- _Items on finding words and elements_:
-*-

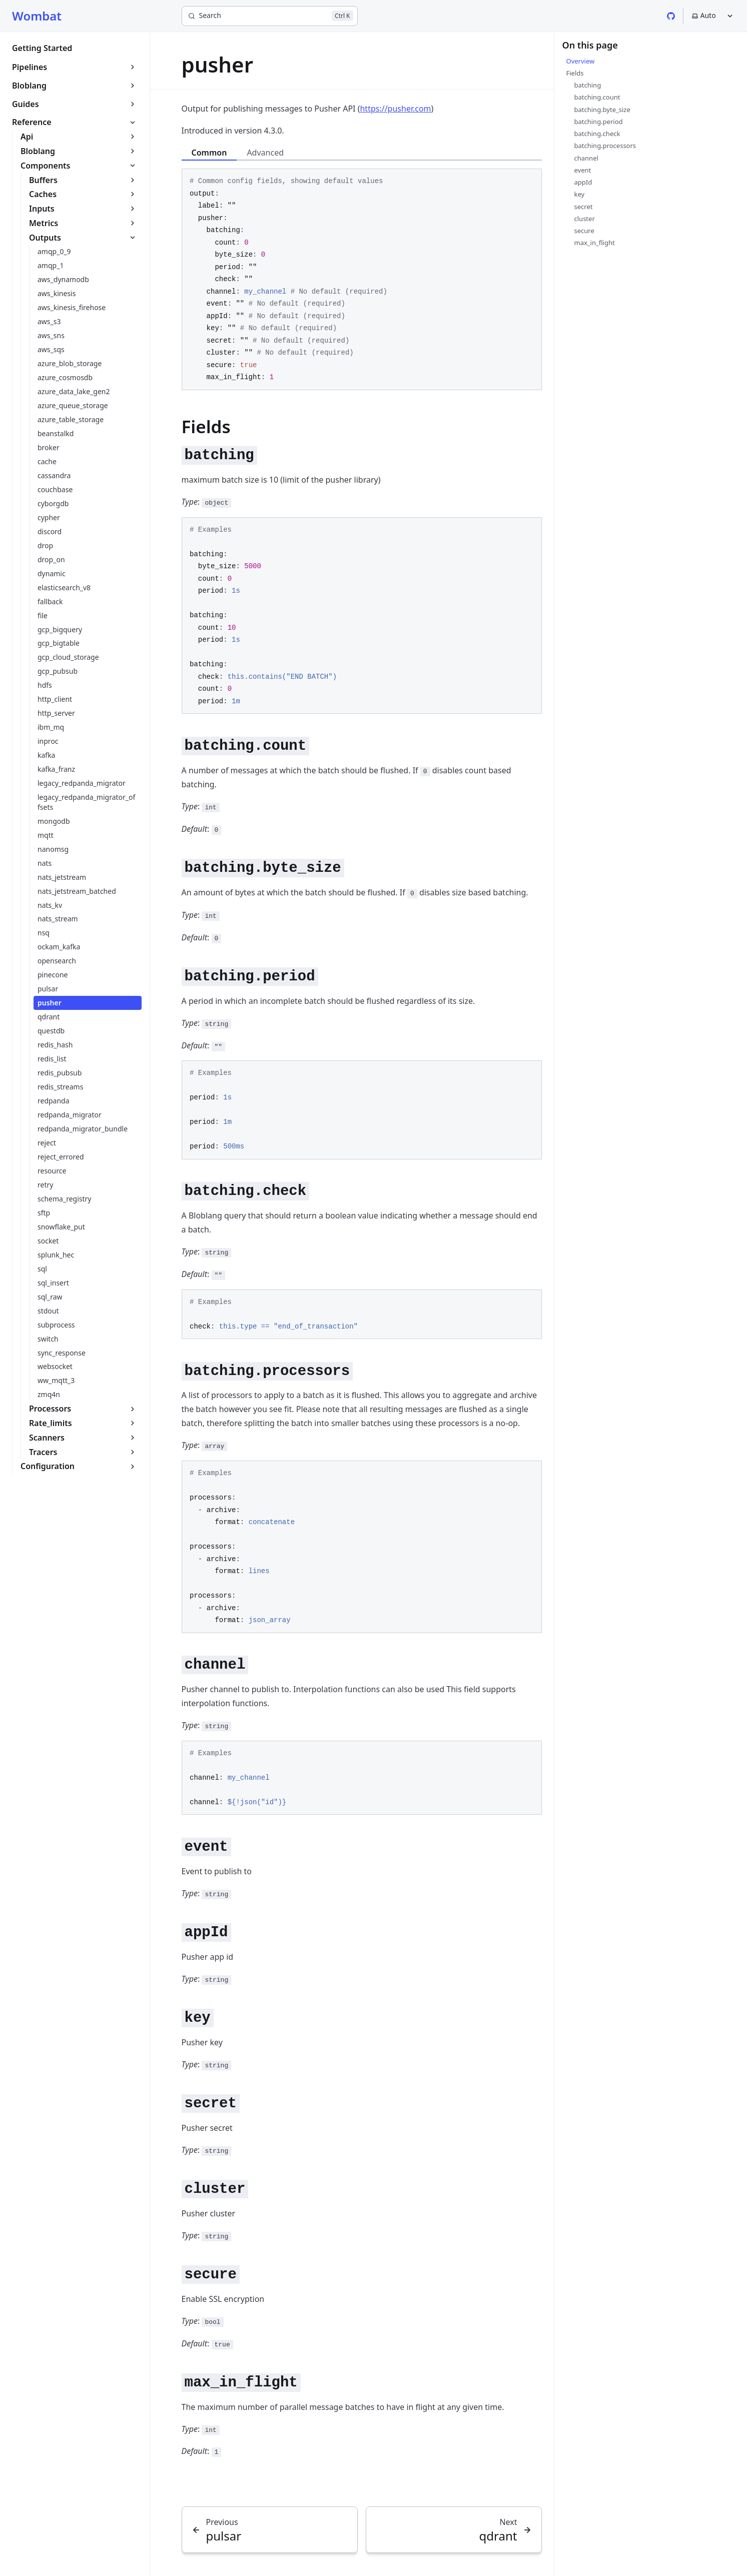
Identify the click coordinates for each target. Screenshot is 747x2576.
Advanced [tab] (265, 152)
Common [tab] (209, 152)
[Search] (270, 16)
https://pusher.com (395, 108)
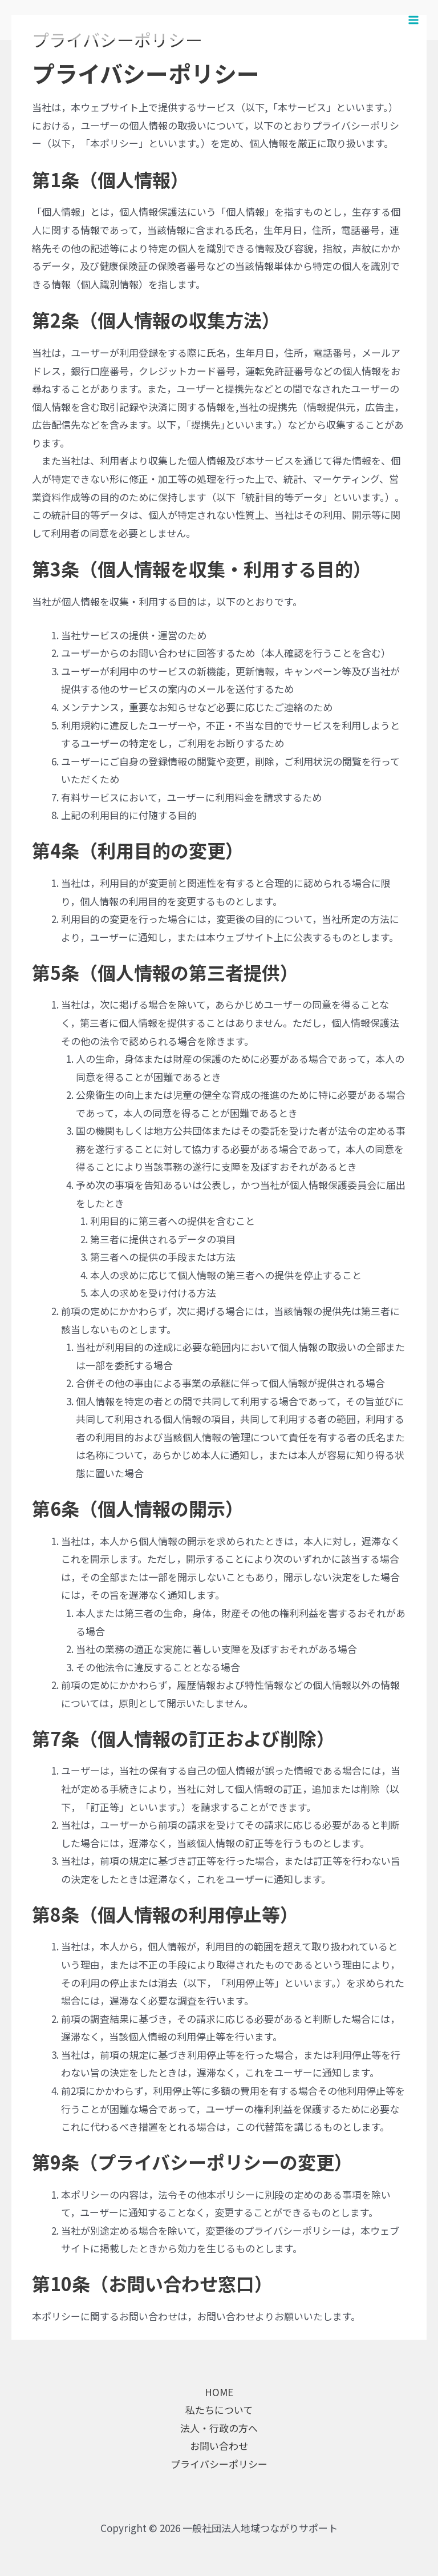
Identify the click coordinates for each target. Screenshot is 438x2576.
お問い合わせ (219, 2445)
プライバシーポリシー (219, 2464)
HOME (219, 2392)
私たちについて (219, 2409)
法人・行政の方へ (219, 2428)
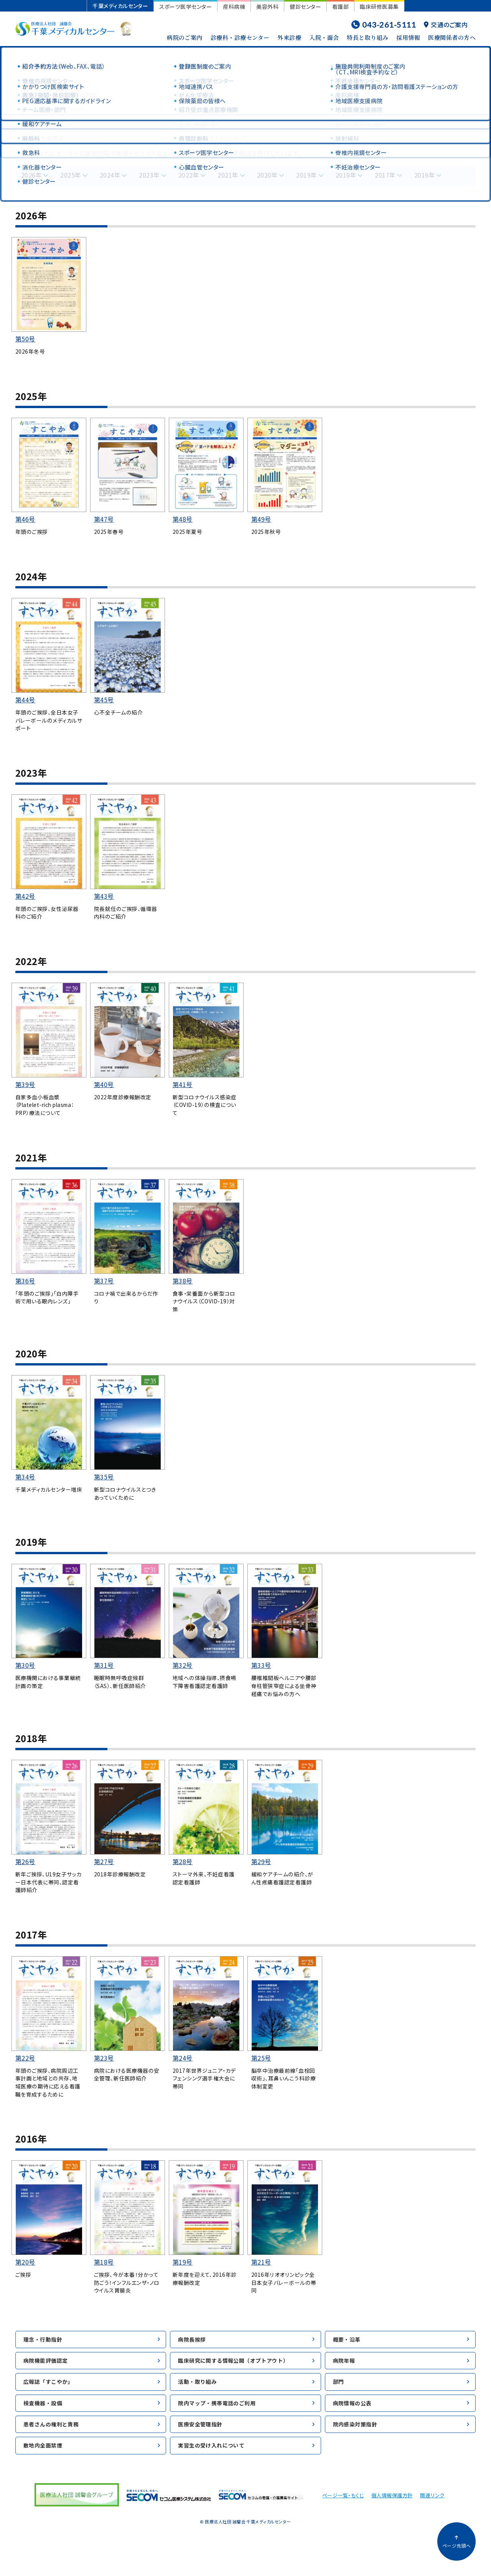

-*-

- _Problem to work on_: Rescale all the items above by multiplying every answer coordinate by 1.5 and rounding to whole numbers, with halves rounded up, while keeping all other text and its numbers unchanged. Leave the pictures out of your answer.

- _The reply_:
Identify the click coordinates for each target. Screenshot is 747x2576.
Advanced [tab] (398, 228)
Common [tab] (314, 228)
[Search] (405, 24)
https://pusher.com (593, 162)
Identify the click coordinates for each target. Screenshot is 438x2576.
お問い合わせ (329, 3668)
プライバシーポリシー (329, 3696)
HOME (329, 3588)
私たちについて (329, 3614)
法人・行政の方へ (329, 3642)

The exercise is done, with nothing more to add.